[Opening DATA FOR THE TASK section]
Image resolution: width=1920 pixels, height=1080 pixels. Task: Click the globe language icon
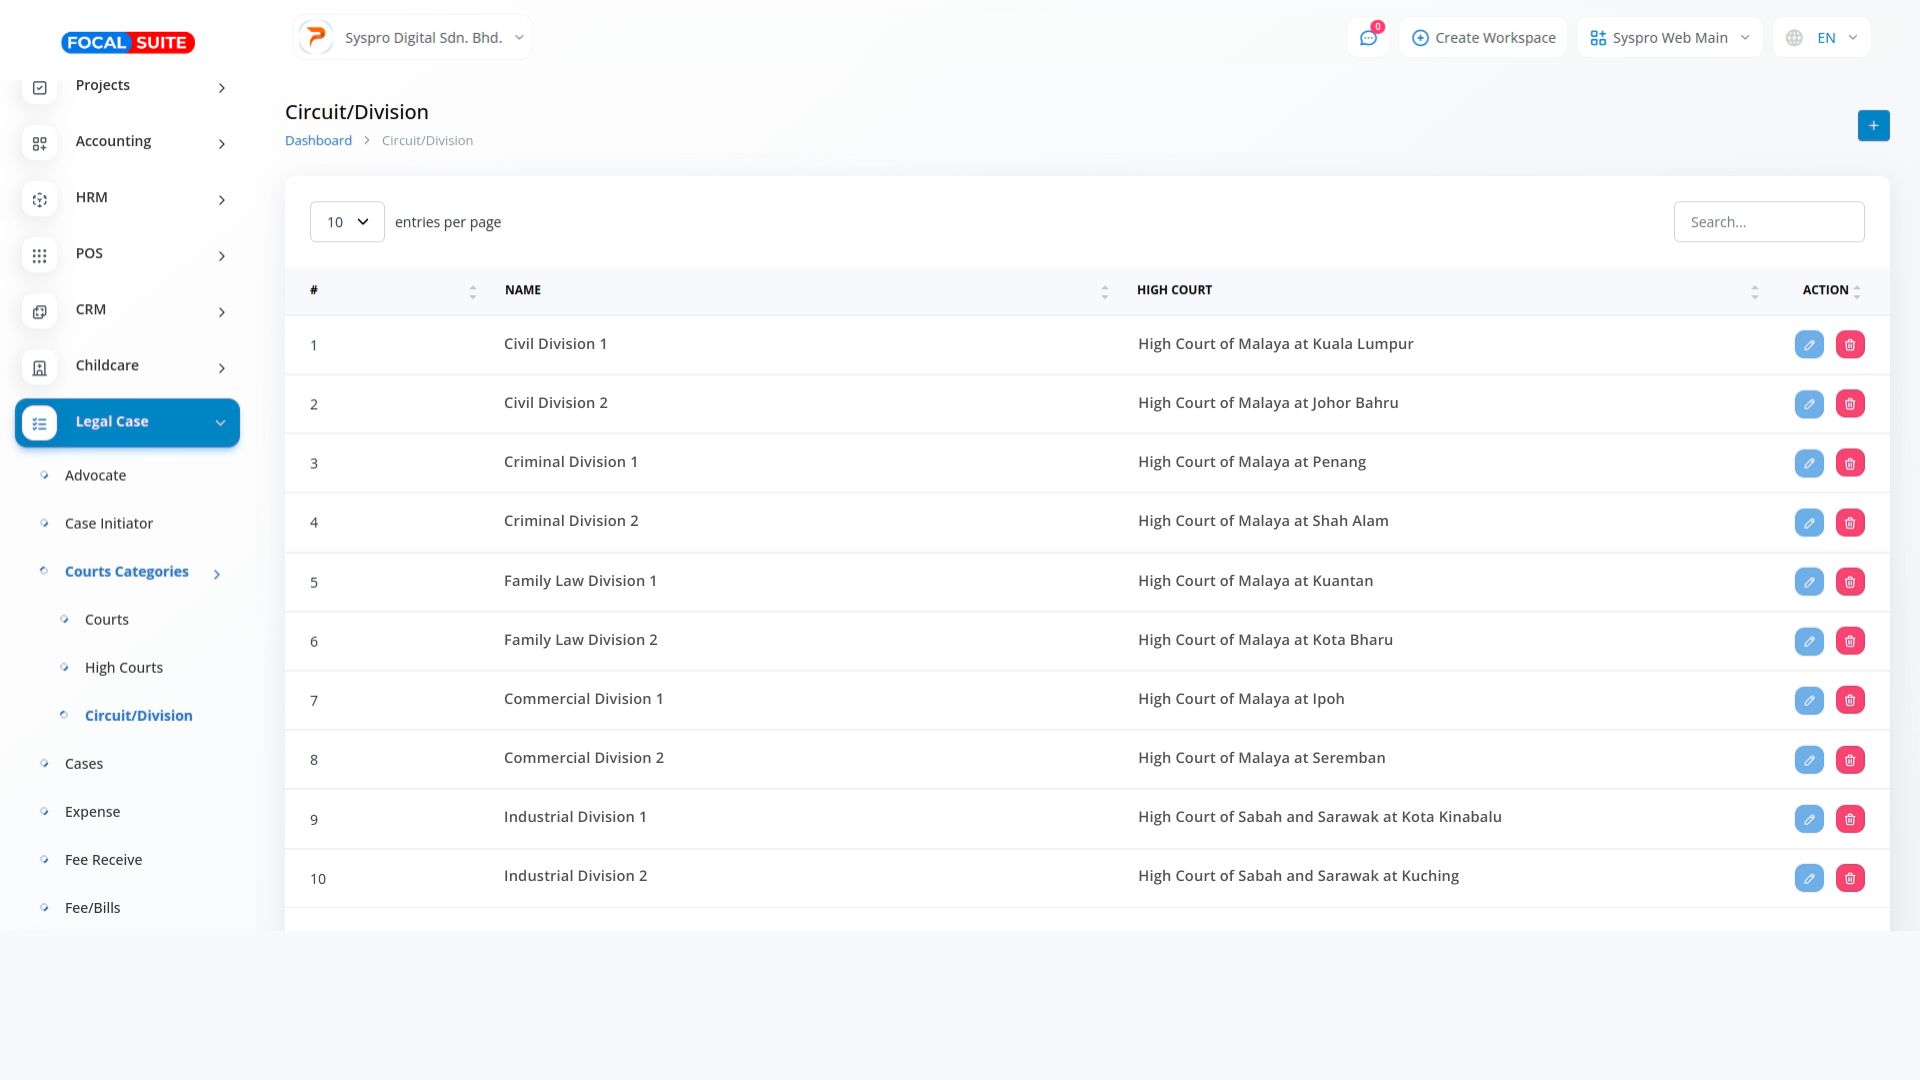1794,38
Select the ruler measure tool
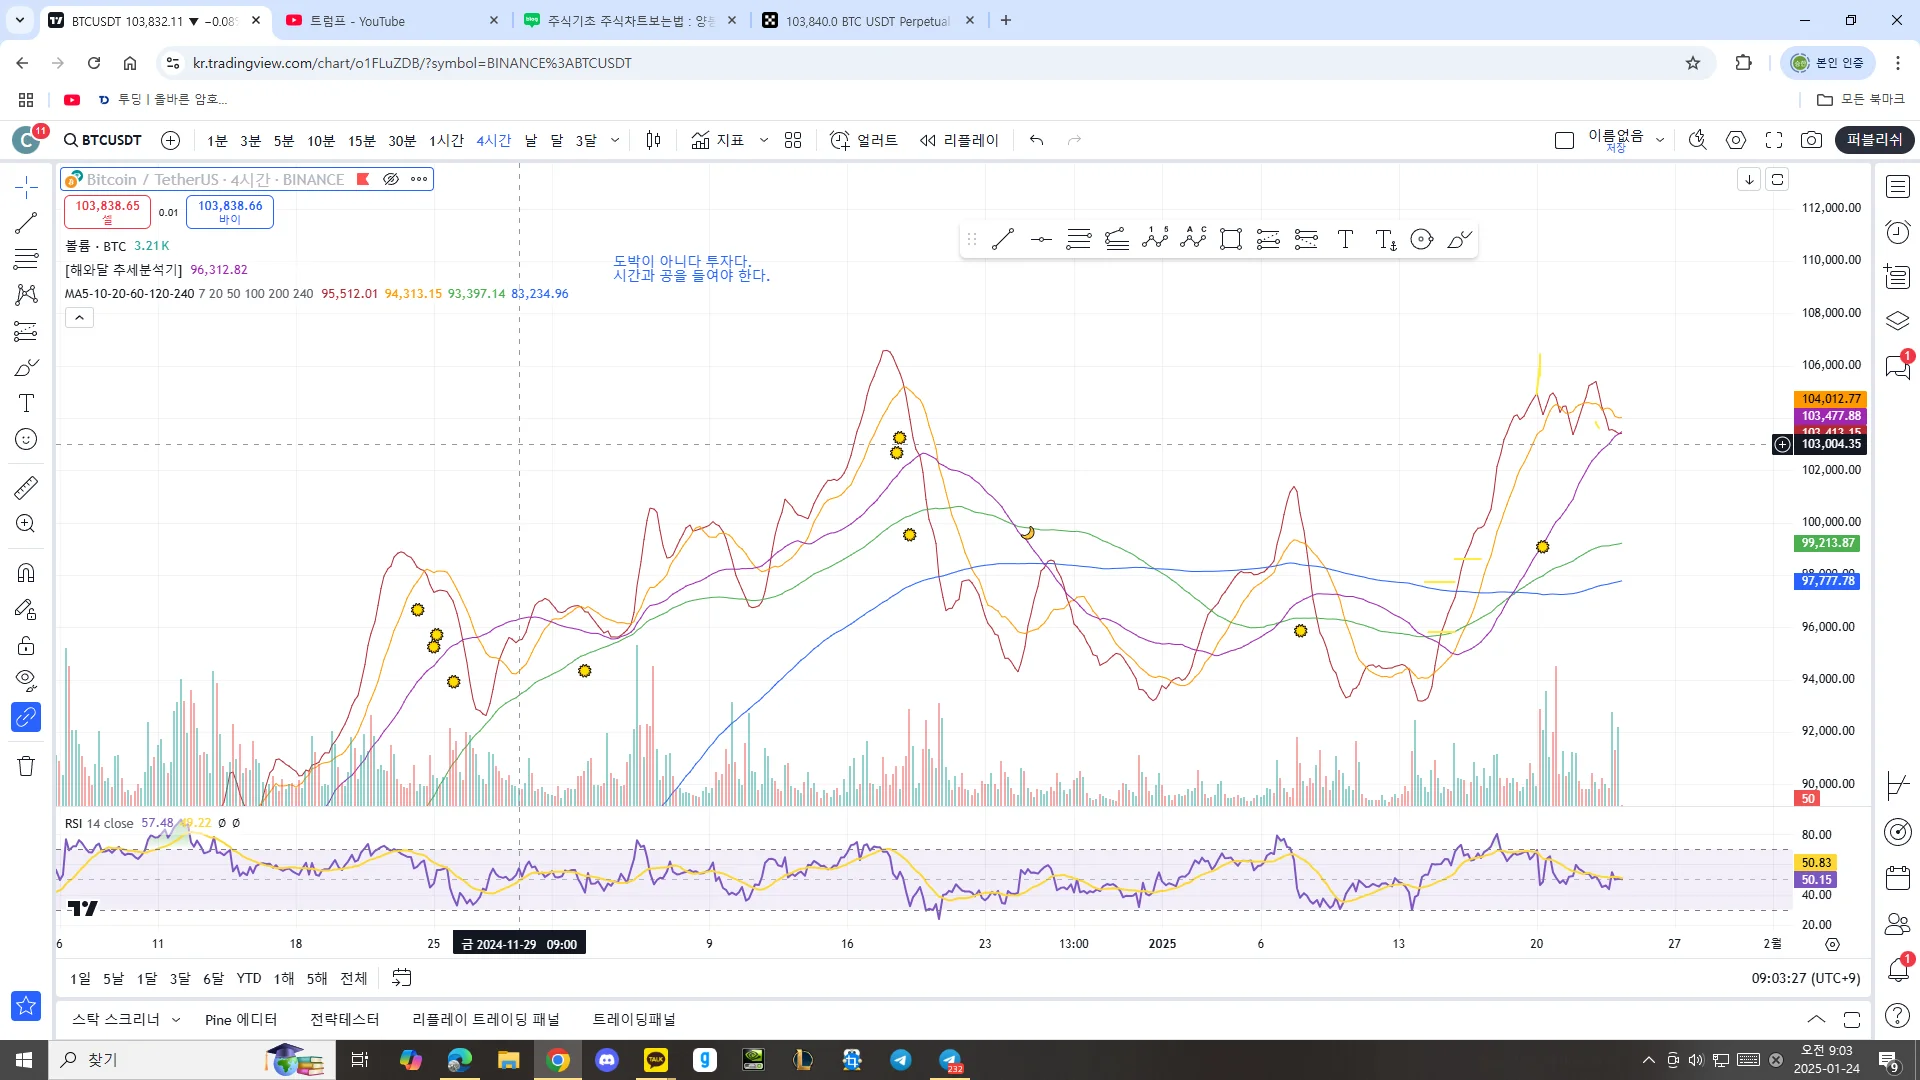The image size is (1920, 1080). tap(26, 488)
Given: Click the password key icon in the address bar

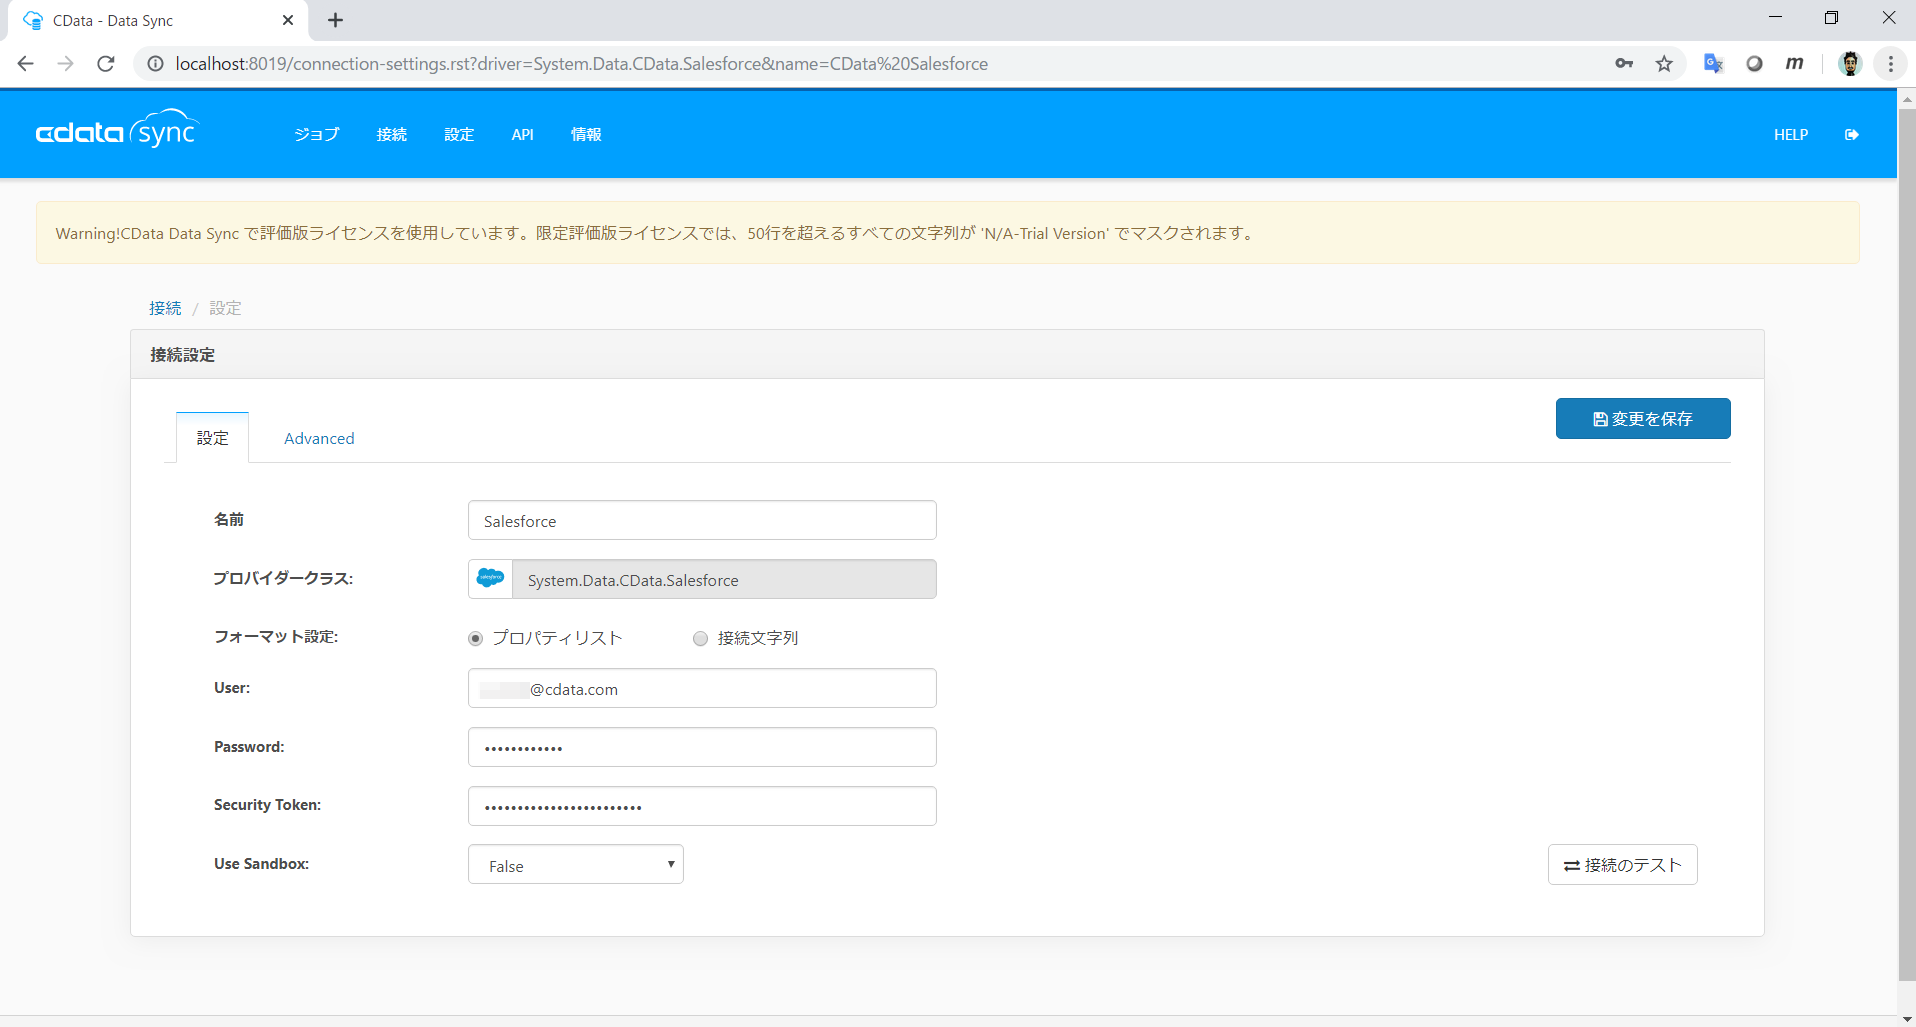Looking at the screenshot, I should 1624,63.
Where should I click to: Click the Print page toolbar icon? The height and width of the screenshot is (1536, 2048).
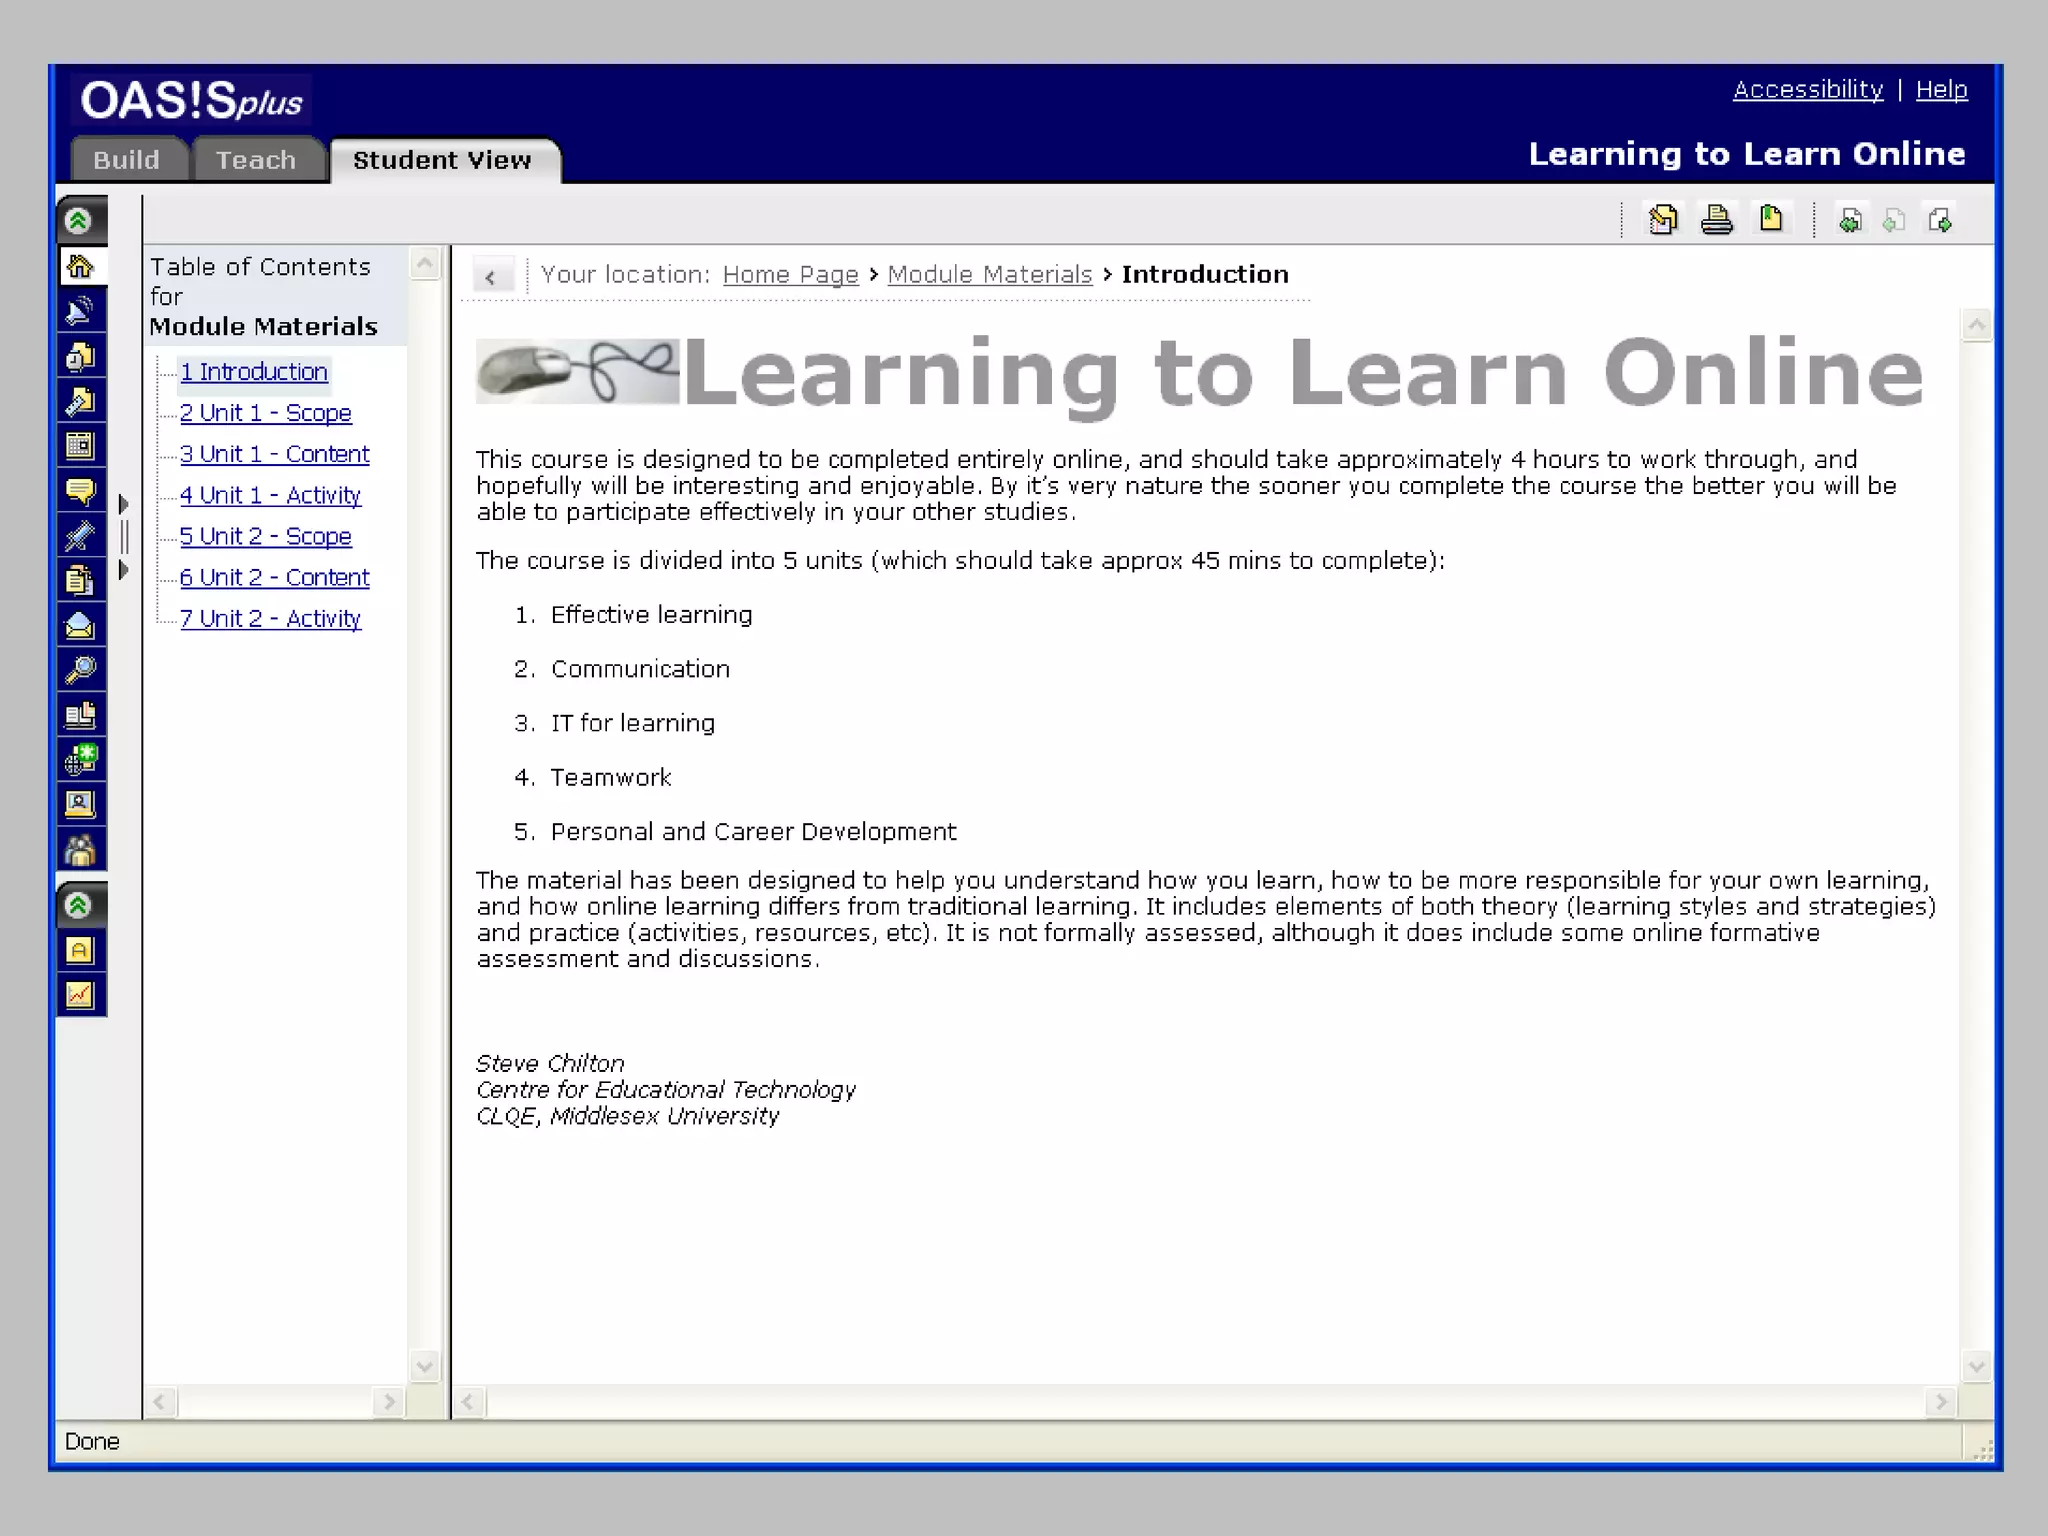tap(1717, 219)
[Closing DATA FOR THE TASK section]
TASK DETAILS:
The lines from the one containing "Given: Click the" through the end of the data above are to be copied exactly, both ends included, and pictures are to be omitted.

TASK RESPONSE:
Given: Click the password key icon in the address bar

Looking at the screenshot, I should 1624,63.
Where should I click to: Click the Print page toolbar icon? The height and width of the screenshot is (1536, 2048).
tap(1717, 219)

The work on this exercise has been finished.